Typed health classification for systems that measure things.
Every system with health bars, thresholds, alerts, or status dashboards solves the same problem: take a number, decide if it's healthy, correct it if it isn't, explain what happened. Margin is that pattern, typed once, with the polarity bug fixed.
from margin import Parser, Thresholds
parser = Parser(
baselines={"throughput": 500.0, "error_rate": 0.002},
thresholds=Thresholds(intact=400.0, ablated=150.0),
component_thresholds={
"error_rate": Thresholds(intact=0.005, ablated=0.05, higher_is_better=False),
},
)
expr = parser.parse({"throughput": 480.0, "error_rate": 0.03})
print(expr.to_string())
# [throughput:INTACT(-0.04σ)] [error_rate:DEGRADED(-14.00σ)]Throughput and error rate on the same scale. One is higher-is-better, the other is lower-is-better. Both classified correctly. Sigma-normalised so you can compare them.
pip install marginZero dependencies. Pure Python. 3.10+.
A number comes in. Margin gives it:
- Health — INTACT / DEGRADED / ABLATED / RECOVERING / OOD
- Polarity — higher-is-better or lower-is-better, handled correctly everywhere
- Sigma — dimensionless deviation from baseline, always positive = healthier
- Confidence — how much the uncertainty interval overlaps the threshold
- Provenance — where this value came from, for correlation detection
- Validity — how the measurement ages (static, decaying, event-invalidated)
- Drift — trajectory classification: STABLE / DRIFTING / ACCELERATING / DECELERATING / REVERTING / OSCILLATING
- Anomaly — statistical outlier detection: EXPECTED / UNUSUAL / ANOMALOUS / NOVEL
Then the correction loop:
- Policy — typed rules that decide what to do (RESTORE / SUPPRESS / AMPLIFY)
- Constraints — alpha clamping, cooldown, rate limiting
- Escalation — LOG / ALERT / HALT when the policy can't act
- Contract — typed success criteria ("reach INTACT within 5 steps")
- Causal — dependency graphs ("api is DEGRADED because db is ABLATED")
- Auto-correlation — discover which components move together from data, with lag detection
- Streaming — incremental trackers:
Monitor.update(values)updates health + drift + anomaly + correlation in one call - Config — define everything in YAML/JSON:
margin.load_config("margin.yaml") - Persistence — save/restore Monitor state across restarts, batch replay from CSV
- Intent — goal feasibility:
intent.evaluate_monitor(monitor)→ FEASIBLE / AT_RISK / INFEASIBLE with ETA - CLI —
python -m margin status,monitor,replay— no Python code required - Ledger — full audit trail of every correction, serializable, replayable
All stages in one call:
from margin import full_step
result = full_step(monitor, values, policy, graph=graph, contract=contract, intent=intent)
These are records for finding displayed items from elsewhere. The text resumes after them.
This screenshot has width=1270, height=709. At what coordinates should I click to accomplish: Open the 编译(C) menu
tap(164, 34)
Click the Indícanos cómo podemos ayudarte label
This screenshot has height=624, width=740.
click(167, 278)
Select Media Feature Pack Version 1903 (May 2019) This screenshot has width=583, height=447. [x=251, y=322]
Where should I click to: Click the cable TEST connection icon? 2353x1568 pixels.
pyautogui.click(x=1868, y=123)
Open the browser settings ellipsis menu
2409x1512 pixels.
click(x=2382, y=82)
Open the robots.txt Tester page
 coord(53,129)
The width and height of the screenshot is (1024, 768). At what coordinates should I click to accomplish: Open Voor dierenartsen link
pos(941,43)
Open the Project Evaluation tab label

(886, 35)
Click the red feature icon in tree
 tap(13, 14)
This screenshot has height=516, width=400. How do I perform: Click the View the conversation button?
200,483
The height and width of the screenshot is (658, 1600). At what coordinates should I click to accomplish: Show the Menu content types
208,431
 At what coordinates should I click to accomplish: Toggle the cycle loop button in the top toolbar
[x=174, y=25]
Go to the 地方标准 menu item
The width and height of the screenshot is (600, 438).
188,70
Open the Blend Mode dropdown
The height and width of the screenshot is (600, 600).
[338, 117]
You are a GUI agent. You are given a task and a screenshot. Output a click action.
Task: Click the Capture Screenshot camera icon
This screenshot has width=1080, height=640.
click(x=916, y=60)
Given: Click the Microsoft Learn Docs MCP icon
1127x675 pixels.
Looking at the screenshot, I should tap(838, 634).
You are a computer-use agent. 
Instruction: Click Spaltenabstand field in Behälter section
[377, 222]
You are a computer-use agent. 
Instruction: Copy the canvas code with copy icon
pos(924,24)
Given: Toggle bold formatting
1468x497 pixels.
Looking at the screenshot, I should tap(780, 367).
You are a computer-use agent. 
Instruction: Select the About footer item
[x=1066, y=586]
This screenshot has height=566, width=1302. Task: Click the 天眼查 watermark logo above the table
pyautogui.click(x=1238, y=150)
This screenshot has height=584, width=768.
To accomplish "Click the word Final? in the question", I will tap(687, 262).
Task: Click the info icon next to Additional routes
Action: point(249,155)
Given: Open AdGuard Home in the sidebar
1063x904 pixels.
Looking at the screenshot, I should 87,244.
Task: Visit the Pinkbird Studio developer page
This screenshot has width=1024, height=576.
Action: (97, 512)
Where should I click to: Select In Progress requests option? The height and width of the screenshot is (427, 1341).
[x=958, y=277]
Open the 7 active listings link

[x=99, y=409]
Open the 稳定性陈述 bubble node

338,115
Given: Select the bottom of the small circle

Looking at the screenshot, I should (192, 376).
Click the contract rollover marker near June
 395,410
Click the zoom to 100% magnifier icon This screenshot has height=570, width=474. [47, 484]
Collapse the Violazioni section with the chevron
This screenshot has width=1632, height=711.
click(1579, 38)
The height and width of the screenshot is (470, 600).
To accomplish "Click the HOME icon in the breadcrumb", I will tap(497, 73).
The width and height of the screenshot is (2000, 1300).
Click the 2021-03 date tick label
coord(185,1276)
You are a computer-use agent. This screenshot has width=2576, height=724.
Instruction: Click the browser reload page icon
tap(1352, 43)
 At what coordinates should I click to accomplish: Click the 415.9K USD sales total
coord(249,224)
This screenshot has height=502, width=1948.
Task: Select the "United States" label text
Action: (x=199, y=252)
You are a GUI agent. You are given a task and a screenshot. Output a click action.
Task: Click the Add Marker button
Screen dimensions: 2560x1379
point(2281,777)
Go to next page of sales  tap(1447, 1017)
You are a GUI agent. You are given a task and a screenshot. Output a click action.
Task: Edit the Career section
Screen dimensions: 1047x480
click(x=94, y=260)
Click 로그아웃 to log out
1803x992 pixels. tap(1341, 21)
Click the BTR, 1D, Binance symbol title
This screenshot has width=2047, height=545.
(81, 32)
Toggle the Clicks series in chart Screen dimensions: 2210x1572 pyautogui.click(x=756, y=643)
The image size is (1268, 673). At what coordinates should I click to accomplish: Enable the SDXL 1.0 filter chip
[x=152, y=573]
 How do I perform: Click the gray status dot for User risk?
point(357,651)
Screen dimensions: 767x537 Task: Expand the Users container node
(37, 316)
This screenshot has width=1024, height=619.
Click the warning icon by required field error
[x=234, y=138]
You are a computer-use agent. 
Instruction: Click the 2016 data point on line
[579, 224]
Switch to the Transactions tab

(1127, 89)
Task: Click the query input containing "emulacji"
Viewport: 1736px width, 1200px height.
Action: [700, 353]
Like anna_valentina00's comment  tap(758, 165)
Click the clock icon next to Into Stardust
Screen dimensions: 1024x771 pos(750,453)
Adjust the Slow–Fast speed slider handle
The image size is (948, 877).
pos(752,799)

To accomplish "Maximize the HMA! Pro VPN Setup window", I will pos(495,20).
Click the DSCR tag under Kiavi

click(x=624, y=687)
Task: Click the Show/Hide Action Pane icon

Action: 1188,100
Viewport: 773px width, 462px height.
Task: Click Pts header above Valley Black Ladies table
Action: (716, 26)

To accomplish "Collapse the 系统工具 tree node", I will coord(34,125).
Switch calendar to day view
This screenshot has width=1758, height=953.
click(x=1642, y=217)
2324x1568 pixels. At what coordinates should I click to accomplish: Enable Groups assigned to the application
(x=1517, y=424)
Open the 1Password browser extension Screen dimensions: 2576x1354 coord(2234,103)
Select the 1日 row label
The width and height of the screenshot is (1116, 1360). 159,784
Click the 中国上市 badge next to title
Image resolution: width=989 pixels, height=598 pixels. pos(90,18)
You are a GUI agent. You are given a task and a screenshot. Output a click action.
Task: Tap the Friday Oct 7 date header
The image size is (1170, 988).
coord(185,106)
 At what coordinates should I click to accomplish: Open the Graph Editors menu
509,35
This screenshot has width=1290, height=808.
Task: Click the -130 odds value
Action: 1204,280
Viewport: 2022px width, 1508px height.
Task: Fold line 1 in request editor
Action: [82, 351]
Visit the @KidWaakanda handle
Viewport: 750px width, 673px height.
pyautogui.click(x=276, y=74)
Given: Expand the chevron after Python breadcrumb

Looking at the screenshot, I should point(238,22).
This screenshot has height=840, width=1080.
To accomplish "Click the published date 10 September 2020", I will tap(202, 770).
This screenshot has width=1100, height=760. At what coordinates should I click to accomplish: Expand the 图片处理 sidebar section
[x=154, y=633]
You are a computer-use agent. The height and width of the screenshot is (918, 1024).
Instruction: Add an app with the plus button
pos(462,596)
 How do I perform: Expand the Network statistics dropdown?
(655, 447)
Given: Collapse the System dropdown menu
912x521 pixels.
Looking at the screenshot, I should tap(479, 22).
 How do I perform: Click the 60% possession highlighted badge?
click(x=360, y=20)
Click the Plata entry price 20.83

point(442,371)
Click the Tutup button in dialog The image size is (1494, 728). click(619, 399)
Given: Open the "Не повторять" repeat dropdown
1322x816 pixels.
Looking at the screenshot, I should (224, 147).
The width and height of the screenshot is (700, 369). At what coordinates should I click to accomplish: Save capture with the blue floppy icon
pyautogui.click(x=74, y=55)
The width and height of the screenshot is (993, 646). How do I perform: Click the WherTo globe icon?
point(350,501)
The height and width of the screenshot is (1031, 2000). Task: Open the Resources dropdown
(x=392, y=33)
# result.expression — current health
# result.drift — per-component trajectories
# result.anomaly — per-component outlier states
# result.step.explanations — why it happened (causal)
# result.step.correction — what to do (policy)
# result.step.contract — are we meeting our goals?
# result.intent — can we still make it?Every health system you've written has this bug. You check if value >= threshold and it works for throughput. Then you add error rate monitoring and the same check says 15% error rate is "healthy" because 0.15 >= 0.02.
Margin handles both polarities:
# Higher is better (throughput, signal strength)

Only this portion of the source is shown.